Keakraban kami ibarat senior dan yunior disaat kerja, tapi seperti juga kakak dan adik saat kami sedang rehat. Hati kecilku sangat menunggu kapan yaa mas Rizal ajak jadian. Namun isi otakku bergelayutan kesana kemari, malu ahh wajah banyak bekas jerawat begini.
Lama menunggu ditembak mas Rizal muncul kabar kurang mengenakkan. Rupanya mas Rizal akan pindah kerja kelain rumah sakit. Herannya aku merasa seperti duniaku sudah berakhir. Sosoknya sangat ku kagumi tapi rasa percaya diri ini menghambat semuanya. Apakah memang harus sampai disini?
Pasrah dengan keadaan
Tak terasa usiaku sudah meninggalkan kepala tiga, hari ini usiaku tiga puluh dua tahun. Pertanyaan keluarga dan teman-temanku tak lain dan tak bukan, kapan nikah?! Telinga ini super bosan dengar pertanyaan itu. Kadang aku mau pergi jauh biar aku tak dengarkan lagi. Sebab cukup mengiris hati ini.
Dalam kepasrahanku aku mencoba berikhtiar siapa tahu bisa bantu temukan siapa jodohku. Memang sih, jodoh itu Allah yang beri tapi jika seperti ini terus mau sampai kapan. Iseng aku buka Instagramku, akhirnya aku temukan juga seorang Mbah Mijan.
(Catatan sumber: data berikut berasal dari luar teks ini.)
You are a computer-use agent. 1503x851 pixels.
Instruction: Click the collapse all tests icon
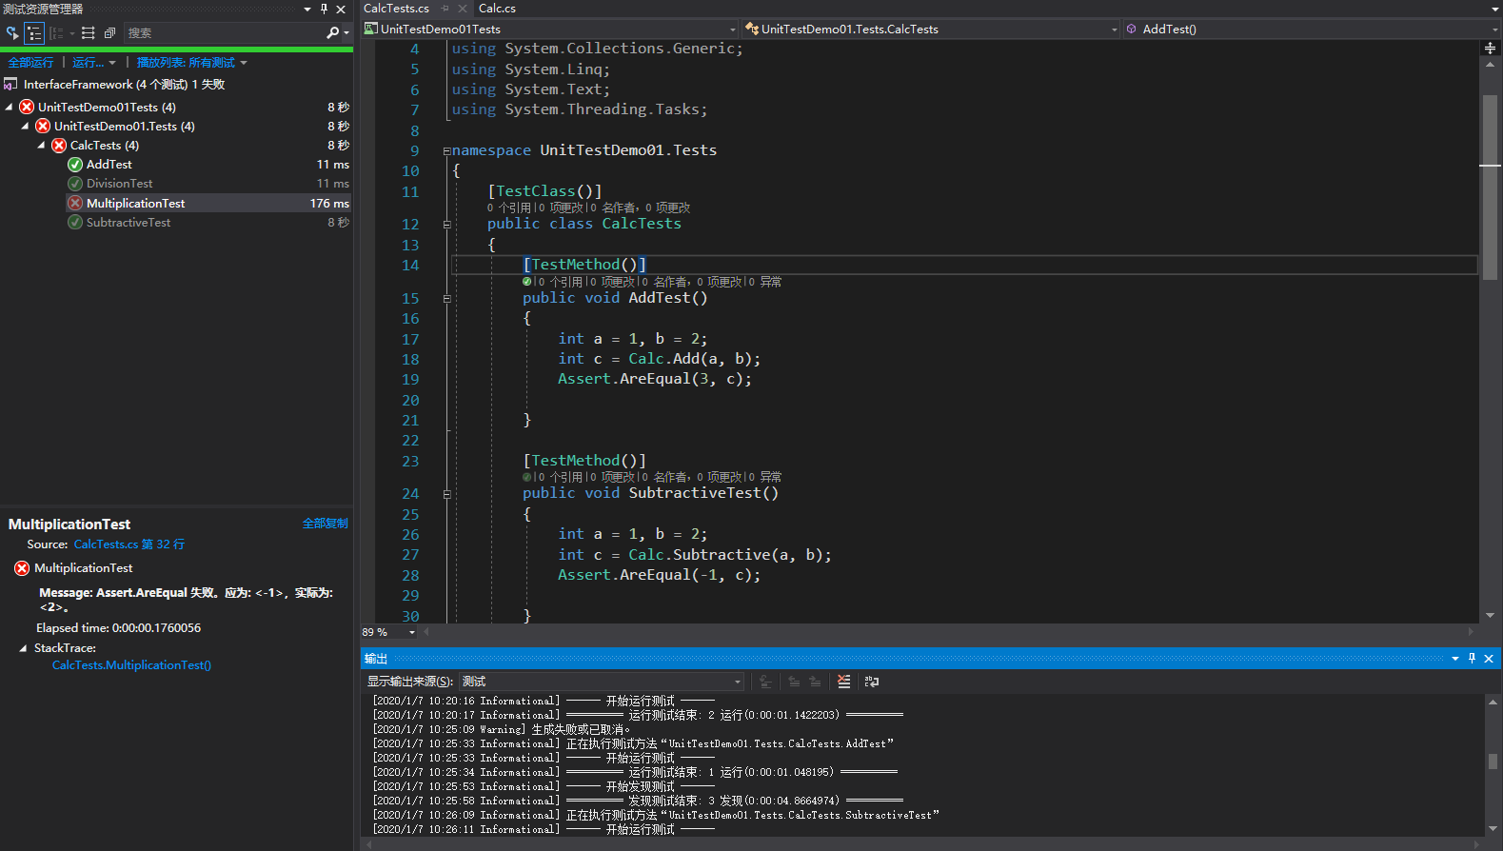click(x=109, y=33)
Tapi gimana, malu banget pasti aku kalo harus ketemu Mbah Mijan.
Beruntung niatku ini didukung mama, akhirnya mama lah yang menyampaikan keinginanku kepada asisten Mbah Mijan via telepon. Darinyalah kami mendapat saran untuk Ruwatan. Kami ikuti saja hingga akhirnya kami dikirimkan paket Ruwatan lengkap dengan tata caranya. Namun ternyata saat tuntas melaksanakan semuanya, negeri ini tak luput dari serangan virus mematikan bernama Corona.
Andai waktu bisa diputar kembali
Tugas seorang perawat sangatlah berat terlebih ditengah pandemi virus ini. Aku dan banyak rekanku diberi tugas ekstra demi menyelamatkan mereka yang sudah terinfeksi. Sampai kami harus diperbantukan sana sini karena sifat masive virus ini. Pikiranku tertuju ke mas Rizal jika aku bertemu perawat pria yang kujumpai saat bertugas diluar.
Dimana kamu mas? Andai waktu bisa diputar kembali, itu isi hatiku berkata-kata. Ajaibnya, dikawasan Jakarta Pusat saat aku harus kesana tiba-tiba aku dikejutkan suara pria memanggilku. “Dek Diany!” Aku kaget bukan kepalang, itu suara mas Rizal. Kami pun berpelukan dan tetiba semua rasa percaya diriku membumbung tinggi.
“Mas kangen kamu dek, apa kabarmu?”, mendengar ucapan itu mataku berkaca-kaca. “Setelah virus ini selesai, mas akan datang kerumahmu dek. Mas tahu kamu masih sendiri, ijinkan mas bertemu kedua orang tuamu ya dek”. Aku tak dapat berkata lagi, “Datanglah mas”. Kami berdoa esok nanti kami menikah setelah virus ini musnah.